Google’s Threat Analysis Group has identified a sophisticated exploit kit, dubbed Coruna, designed to drain cryptocurrency directly from mobile wallets on iOS devices. The discovery carries weight beyond its technical complexity: researchers say tooling of this caliber has historically been used in nation-state espionage campaigns, not in criminal ones. Its repackaging into a commercially distributed kit marks a meaningful shift in the threat landscape for retail crypto users.
Coruna exploits 23 zero-day vulnerabilities in iOS, several of which are embedded in the WebKit browser engine, and operates across iOS versions 13.0 through 17.2.1. The attack requires just one interaction.
A victim visits a compromised site, typically dressed up as a gambling platform, a news outlet, or a token rewards page, and the chain fires automatically. The kit leverages WebKit flaws to achieve local privilege escalation, break out of the browser sandbox, and plant malware on the device with no visible indicator to the user.

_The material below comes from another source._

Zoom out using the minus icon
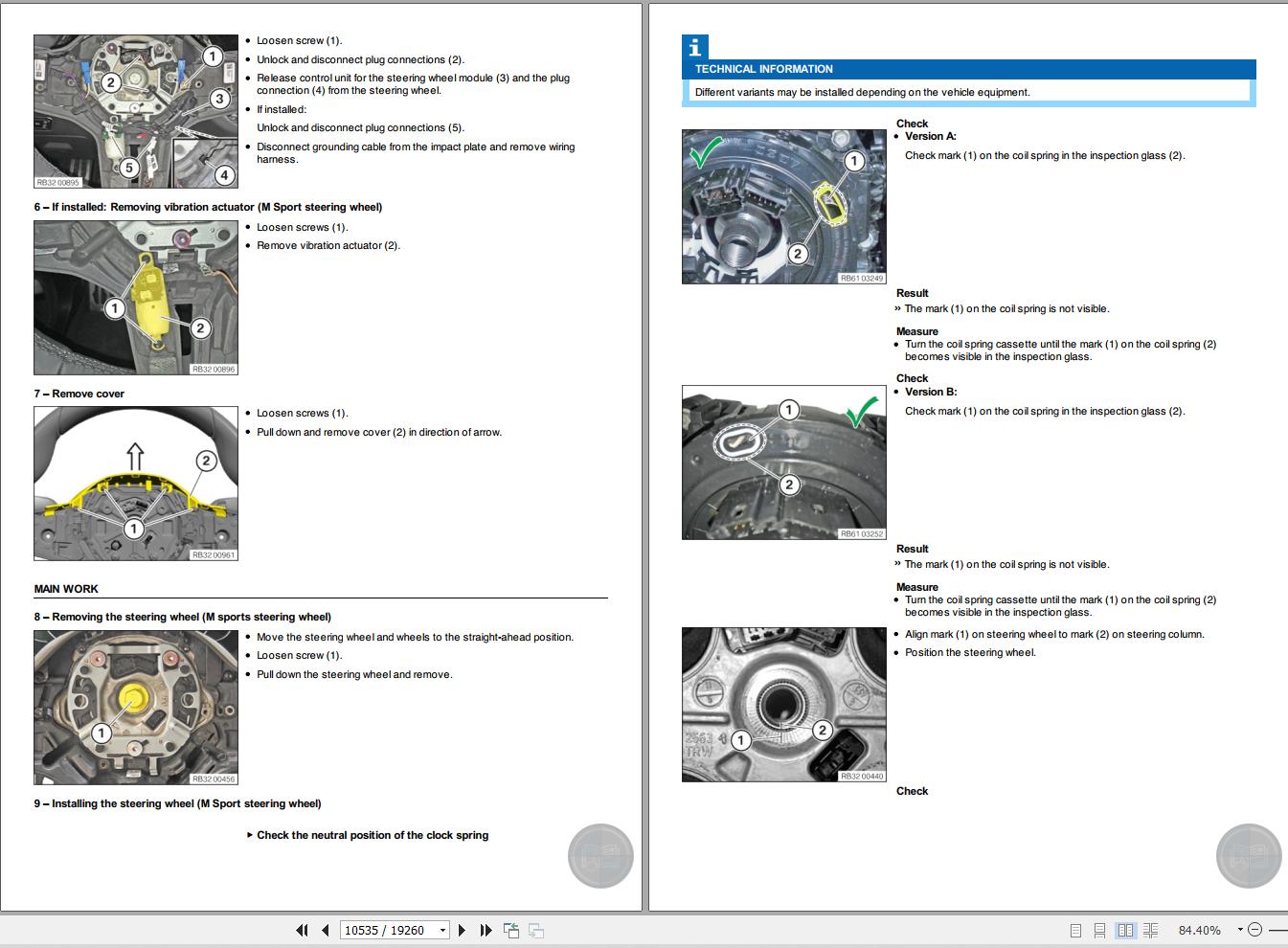1288x948 pixels. coord(1255,929)
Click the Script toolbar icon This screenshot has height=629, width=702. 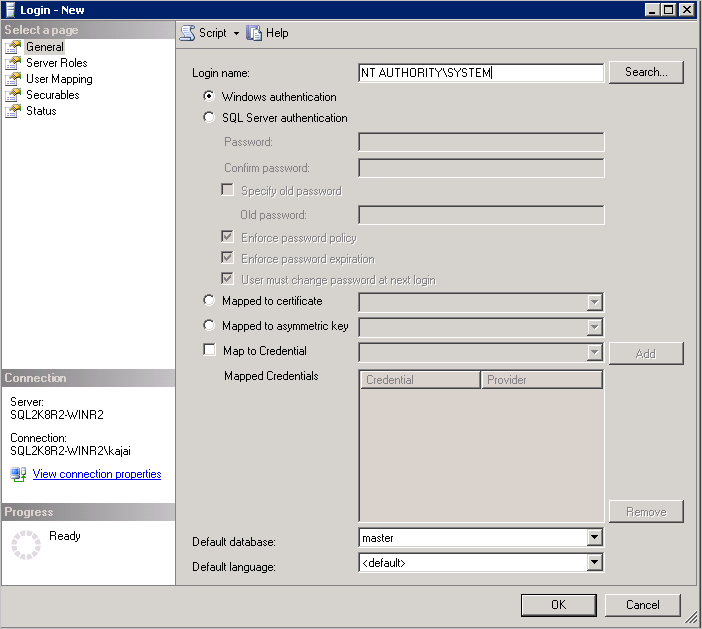pos(187,33)
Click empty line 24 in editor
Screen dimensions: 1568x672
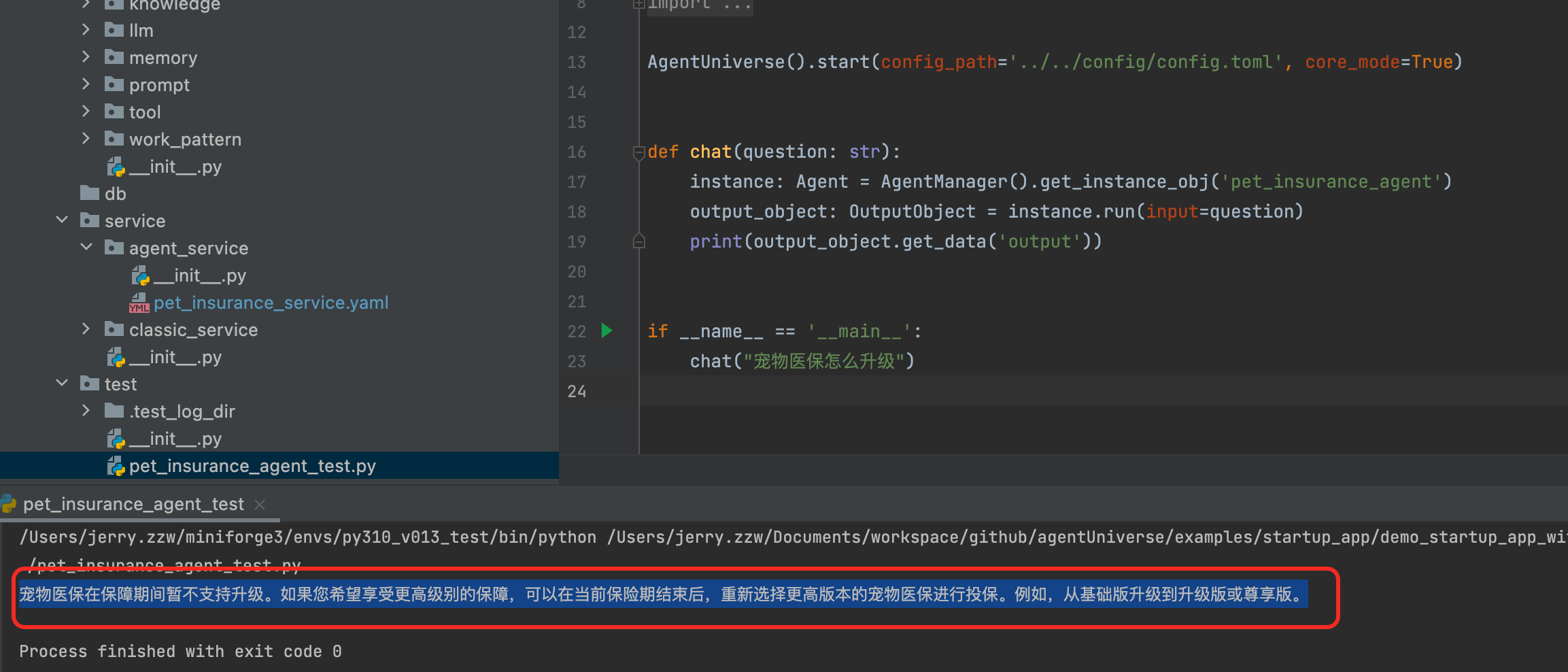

The malware’s post-deployment behavior is methodical. It sweeps for cryptocurrency-related files, attempts to extract BIP39 mnemonic phrases from Notes and app databases, queries the photo library for QR codes that may contain wallet keys, and probes the file directories of installed wallet applications. Extraction typically completes long before any user-side anomaly is detectable.
Self-Custody Wallets Carry the Highest Exposure
Users holding crypto in non-custodial applications, such as MetaMask, Trust Wallet, and Bitget Wallet, are among the most commonly targeted and face the greatest risk. Google TAG researchers pointed to a persistent trust gap: many iPhone users assume iOS’s closed architecture provides meaningful protection against this class of attack.
Coruna is engineered around that assumption. It is particularly effective against users who store wallet credentials unencrypted on-device, and against active DeFi and DApp users whose devices maintain persistent connections to multiple external contracts and protocols.
Mobile security firm IVerify has separately confirmed that comparable drain techniques have been validated against at least 42,000 Android devices, indicating that the pressure on mobile wallet holders is not limited to iOS.
Apple has not yet issued patches covering all affected versions. Security researchers are urging mobile crypto holders to migrate their material balances to hardware wallets and avoid storing sensitive credentials, seed phrases, private keys, or wallet passwords on mobile devices.